### [Aim of the task]
Format as a numbered list the rows from the line containing "Image resolution: width=975" up to and including the line containing "Looking at the screenshot, I should click(x=167, y=412).", leaving out blank lines.

──────── Stored data ────────

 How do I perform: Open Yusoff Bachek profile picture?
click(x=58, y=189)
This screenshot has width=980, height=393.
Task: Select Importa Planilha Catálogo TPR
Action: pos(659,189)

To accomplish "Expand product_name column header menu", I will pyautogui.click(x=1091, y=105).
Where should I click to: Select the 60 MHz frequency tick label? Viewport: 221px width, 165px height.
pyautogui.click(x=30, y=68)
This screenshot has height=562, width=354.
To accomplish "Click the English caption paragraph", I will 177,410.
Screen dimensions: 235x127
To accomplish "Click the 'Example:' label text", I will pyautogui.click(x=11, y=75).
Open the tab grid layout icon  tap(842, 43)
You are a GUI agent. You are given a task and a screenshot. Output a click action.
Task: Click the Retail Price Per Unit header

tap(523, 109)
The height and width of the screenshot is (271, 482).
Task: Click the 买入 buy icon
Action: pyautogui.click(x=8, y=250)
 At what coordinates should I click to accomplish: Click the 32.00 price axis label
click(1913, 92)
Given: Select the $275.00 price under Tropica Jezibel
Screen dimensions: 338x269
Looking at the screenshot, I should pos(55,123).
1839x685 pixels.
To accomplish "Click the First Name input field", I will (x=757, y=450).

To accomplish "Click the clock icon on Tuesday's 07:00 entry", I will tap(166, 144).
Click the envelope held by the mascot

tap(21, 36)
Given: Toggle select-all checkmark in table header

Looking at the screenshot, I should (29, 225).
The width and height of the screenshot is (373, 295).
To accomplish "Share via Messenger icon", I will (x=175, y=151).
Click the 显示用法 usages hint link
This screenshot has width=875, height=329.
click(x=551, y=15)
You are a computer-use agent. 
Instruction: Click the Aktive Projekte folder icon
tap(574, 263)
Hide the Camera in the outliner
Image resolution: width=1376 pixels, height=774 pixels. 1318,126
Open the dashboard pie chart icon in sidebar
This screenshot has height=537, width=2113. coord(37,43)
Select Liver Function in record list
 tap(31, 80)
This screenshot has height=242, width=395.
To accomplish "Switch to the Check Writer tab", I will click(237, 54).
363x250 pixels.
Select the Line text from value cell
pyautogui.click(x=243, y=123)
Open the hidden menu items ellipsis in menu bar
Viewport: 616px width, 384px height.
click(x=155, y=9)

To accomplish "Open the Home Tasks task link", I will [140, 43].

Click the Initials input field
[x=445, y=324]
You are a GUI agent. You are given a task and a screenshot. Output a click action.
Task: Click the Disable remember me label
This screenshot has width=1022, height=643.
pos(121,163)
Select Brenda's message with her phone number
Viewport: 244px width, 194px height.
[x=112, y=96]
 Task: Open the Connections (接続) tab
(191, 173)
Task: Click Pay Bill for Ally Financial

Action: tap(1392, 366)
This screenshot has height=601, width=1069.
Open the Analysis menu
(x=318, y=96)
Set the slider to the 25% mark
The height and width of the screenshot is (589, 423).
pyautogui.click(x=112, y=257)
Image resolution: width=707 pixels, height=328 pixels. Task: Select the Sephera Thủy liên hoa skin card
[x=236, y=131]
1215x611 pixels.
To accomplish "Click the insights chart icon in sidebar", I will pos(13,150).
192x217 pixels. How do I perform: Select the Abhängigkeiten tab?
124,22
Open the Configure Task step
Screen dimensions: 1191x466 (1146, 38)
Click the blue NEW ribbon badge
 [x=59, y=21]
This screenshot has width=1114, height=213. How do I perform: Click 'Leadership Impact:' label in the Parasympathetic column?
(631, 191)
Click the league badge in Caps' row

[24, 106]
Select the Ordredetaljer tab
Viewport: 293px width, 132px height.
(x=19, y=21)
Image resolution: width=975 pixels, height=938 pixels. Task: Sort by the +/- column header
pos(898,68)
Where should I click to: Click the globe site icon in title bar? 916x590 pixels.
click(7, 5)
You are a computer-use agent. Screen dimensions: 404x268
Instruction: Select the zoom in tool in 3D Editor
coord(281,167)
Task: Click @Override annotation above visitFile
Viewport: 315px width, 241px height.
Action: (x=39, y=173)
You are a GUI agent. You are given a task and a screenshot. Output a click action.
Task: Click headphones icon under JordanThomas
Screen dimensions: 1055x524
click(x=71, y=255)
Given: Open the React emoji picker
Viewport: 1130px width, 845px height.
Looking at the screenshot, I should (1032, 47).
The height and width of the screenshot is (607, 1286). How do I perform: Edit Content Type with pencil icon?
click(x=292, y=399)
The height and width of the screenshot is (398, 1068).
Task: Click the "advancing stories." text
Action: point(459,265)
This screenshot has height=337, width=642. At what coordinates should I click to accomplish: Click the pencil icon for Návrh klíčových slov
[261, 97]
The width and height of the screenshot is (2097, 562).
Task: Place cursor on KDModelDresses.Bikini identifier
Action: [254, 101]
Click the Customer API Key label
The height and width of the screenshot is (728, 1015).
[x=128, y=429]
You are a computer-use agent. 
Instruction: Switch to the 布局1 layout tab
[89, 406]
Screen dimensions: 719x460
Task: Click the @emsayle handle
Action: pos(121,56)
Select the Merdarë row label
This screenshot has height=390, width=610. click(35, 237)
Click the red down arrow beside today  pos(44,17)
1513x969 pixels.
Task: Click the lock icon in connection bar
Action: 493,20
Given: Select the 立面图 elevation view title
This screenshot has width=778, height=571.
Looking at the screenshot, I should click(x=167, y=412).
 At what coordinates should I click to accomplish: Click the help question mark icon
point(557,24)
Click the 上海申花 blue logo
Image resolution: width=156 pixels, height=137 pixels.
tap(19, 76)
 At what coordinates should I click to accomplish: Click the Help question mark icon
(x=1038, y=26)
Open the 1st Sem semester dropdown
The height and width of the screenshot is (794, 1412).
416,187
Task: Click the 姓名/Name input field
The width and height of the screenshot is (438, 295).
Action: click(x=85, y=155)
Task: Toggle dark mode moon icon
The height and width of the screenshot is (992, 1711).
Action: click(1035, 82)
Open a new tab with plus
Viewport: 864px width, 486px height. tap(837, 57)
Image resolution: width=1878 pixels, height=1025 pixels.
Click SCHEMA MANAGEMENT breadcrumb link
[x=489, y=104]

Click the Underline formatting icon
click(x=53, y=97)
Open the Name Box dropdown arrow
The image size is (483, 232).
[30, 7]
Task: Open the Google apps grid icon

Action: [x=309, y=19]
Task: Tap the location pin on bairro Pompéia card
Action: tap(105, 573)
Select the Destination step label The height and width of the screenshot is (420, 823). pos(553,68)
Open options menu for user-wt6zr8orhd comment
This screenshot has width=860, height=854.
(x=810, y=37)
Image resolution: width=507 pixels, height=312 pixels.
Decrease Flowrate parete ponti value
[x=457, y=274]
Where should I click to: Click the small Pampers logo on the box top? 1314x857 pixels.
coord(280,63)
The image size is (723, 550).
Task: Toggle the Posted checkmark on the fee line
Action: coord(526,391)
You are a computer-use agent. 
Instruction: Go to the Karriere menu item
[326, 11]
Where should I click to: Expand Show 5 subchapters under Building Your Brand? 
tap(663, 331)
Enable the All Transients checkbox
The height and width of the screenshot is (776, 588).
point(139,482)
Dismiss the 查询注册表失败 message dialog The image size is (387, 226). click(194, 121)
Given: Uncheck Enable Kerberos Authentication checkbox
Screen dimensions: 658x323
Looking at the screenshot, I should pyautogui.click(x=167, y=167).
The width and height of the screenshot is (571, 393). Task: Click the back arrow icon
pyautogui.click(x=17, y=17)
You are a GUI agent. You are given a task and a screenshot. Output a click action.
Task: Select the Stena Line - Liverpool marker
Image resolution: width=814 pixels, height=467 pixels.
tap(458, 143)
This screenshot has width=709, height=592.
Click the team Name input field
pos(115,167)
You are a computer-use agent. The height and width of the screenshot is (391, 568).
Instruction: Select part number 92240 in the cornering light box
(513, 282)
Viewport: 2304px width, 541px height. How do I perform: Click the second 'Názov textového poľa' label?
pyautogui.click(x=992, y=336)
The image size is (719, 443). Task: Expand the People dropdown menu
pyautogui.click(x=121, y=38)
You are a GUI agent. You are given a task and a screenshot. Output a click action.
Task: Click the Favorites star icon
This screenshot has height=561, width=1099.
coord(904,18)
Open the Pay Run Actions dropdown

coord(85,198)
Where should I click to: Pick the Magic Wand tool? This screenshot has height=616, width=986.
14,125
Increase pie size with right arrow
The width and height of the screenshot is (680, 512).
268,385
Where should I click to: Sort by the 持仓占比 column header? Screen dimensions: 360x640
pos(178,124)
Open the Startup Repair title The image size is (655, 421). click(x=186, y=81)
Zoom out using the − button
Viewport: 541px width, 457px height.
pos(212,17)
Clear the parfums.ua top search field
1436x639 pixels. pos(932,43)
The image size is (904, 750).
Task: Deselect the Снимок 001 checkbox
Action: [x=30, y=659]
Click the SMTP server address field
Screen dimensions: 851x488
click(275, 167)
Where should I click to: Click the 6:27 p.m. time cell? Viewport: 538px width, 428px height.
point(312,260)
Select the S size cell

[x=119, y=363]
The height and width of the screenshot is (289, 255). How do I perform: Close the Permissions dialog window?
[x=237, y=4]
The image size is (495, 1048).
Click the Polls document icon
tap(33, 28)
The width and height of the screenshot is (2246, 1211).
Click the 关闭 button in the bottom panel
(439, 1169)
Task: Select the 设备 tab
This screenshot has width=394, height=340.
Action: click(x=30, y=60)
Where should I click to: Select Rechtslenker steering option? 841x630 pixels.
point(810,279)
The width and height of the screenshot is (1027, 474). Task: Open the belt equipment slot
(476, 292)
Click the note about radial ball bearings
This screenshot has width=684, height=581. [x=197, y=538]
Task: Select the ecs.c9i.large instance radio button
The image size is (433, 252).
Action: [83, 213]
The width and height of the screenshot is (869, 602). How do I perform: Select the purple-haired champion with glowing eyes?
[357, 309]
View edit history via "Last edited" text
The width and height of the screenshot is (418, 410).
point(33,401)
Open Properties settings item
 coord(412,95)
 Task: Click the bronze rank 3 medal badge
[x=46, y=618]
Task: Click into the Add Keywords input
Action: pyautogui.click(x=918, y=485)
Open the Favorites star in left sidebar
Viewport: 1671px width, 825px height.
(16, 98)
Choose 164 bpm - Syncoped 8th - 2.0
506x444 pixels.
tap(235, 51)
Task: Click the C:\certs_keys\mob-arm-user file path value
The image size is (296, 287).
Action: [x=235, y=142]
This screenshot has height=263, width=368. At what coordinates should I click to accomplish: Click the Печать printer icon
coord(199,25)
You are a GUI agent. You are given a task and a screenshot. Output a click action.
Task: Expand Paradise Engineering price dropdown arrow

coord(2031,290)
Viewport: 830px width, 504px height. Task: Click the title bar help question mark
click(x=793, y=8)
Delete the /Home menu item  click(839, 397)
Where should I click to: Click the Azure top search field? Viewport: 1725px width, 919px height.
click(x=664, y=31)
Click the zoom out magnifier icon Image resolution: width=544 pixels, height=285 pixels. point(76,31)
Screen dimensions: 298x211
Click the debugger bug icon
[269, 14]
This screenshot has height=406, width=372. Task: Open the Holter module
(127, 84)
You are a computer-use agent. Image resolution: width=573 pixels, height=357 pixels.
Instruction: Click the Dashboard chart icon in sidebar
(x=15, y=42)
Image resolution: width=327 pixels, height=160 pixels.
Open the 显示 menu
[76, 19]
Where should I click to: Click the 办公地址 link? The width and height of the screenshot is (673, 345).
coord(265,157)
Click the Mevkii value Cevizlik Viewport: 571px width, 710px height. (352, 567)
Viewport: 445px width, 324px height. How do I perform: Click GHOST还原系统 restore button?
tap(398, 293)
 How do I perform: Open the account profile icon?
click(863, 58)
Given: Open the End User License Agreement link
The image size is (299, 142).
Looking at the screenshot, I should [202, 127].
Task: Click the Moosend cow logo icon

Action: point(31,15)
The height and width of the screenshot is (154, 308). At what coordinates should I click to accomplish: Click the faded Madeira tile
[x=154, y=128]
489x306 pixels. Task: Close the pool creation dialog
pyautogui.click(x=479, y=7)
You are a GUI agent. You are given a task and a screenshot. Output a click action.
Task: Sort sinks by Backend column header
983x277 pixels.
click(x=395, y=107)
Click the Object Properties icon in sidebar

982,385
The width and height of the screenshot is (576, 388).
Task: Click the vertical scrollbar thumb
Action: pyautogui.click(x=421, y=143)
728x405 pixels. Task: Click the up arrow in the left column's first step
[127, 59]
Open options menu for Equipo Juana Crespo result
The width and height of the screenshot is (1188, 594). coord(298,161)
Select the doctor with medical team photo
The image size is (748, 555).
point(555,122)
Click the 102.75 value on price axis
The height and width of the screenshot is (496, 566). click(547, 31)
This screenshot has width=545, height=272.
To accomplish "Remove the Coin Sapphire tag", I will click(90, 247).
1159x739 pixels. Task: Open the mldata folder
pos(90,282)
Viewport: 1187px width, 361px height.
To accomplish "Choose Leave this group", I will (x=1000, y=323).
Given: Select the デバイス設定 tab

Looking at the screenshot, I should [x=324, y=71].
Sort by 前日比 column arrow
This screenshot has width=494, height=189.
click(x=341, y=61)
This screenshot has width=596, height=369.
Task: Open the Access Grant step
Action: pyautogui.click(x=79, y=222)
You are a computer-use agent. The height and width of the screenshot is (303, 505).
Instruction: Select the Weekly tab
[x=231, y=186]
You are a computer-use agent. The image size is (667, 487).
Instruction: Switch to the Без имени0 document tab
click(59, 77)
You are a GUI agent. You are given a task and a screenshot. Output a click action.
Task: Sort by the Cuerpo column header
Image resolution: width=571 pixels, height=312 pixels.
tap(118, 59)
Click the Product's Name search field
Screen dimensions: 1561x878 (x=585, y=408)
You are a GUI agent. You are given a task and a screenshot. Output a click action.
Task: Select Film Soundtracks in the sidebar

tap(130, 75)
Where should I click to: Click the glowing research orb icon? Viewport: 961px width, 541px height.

────────

### [Expected answer]
1. Image resolution: width=975 pixels, height=938 pixels. Task: Sort by the +/- column header
2. pos(898,68)
3. Where should I click to: Click the globe site icon in title bar? 916x590 pixels.
4. click(7, 5)
5. You are a computer-use agent. Screen dimensions: 404x268
6. Instruction: Select the zoom in tool in 3D Editor
7. coord(281,167)
8. Task: Click @Override annotation above visitFile
9. Viewport: 315px width, 241px height.
10. Action: (x=39, y=173)
11. You are a GUI agent. You are given a task and a screenshot. Output a click action.
12. Task: Click headphones icon under JordanThomas
13. Screen dimensions: 1055x524
14. click(x=71, y=255)
15. Given: Open the React emoji picker
16. Viewport: 1130px width, 845px height.
17. Looking at the screenshot, I should (1032, 47).
18. The height and width of the screenshot is (607, 1286). How do I perform: Edit Content Type with pencil icon?
19. click(x=292, y=399)
20. The height and width of the screenshot is (398, 1068).
21. Task: Click the "advancing stories." text
22. Action: point(459,265)
23. This screenshot has height=337, width=642. At what coordinates should I click to accomplish: Click the pencil icon for Návrh klíčových slov
24. [261, 97]
25. The width and height of the screenshot is (2097, 562).
26. Task: Place cursor on KDModelDresses.Bikini identifier
27. Action: [254, 101]
28. Click the Customer API Key label
29. The height and width of the screenshot is (728, 1015).
30. [x=128, y=429]
31. You are a computer-use agent. 
32. Instruction: Switch to the 布局1 layout tab
33. [89, 406]
34. Screen dimensions: 719x460
35. Task: Click the @emsayle handle
36. Action: pos(121,56)
37. Select the Merdarë row label
38. This screenshot has height=390, width=610. click(35, 237)
39. Click the red down arrow beside today  pos(44,17)
40. 1513x969 pixels.
41. Task: Click the lock icon in connection bar
42. Action: 493,20
43. Given: Select the 立面图 elevation view title
44. This screenshot has width=778, height=571.
45. Looking at the screenshot, I should click(x=167, y=412).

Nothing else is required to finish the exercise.